*** Opening of DATASET RECORDS ***
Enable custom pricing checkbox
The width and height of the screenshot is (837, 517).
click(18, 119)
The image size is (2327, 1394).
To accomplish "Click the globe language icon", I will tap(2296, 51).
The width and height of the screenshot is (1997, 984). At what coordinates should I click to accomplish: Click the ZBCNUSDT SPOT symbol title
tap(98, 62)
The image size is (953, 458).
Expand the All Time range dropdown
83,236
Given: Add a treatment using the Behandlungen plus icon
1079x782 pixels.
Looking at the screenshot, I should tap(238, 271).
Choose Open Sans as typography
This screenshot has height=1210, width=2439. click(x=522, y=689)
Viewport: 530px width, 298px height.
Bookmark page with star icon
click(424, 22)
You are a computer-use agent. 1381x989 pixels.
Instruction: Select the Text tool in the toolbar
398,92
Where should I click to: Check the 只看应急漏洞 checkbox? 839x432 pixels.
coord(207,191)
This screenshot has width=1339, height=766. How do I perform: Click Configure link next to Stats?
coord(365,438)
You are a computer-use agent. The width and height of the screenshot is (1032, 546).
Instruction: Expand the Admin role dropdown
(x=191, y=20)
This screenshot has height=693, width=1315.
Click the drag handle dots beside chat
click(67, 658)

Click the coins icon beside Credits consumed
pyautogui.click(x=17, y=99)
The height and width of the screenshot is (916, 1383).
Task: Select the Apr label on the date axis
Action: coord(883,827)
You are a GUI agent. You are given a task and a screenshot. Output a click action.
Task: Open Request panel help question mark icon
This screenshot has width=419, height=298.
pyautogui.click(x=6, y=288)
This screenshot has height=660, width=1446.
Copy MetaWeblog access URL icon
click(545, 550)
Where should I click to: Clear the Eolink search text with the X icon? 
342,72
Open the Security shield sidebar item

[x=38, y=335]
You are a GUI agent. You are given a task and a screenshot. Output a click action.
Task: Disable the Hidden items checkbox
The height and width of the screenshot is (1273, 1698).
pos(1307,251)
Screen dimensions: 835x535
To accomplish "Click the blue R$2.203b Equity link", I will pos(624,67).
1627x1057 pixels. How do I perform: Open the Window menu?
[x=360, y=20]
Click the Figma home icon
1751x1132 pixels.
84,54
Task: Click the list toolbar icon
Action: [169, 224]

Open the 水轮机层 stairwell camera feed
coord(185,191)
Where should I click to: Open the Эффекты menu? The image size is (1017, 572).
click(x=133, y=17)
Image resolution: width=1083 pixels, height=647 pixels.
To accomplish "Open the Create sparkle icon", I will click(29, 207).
*** Close of DATASET RECORDS ***
WHAT TO WORK ON:
Look above for the line holding "The width and height of the screenshot is (837, 517)." and the line holding "The image size is (953, 458).". Retype both, and every line between them, word for word and nothing else.

EXPECTED ANSWER:
The width and height of the screenshot is (837, 517).
click(18, 119)
The image size is (2327, 1394).
To accomplish "Click the globe language icon", I will tap(2296, 51).
The width and height of the screenshot is (1997, 984). At what coordinates should I click to accomplish: Click the ZBCNUSDT SPOT symbol title
tap(98, 62)
The image size is (953, 458).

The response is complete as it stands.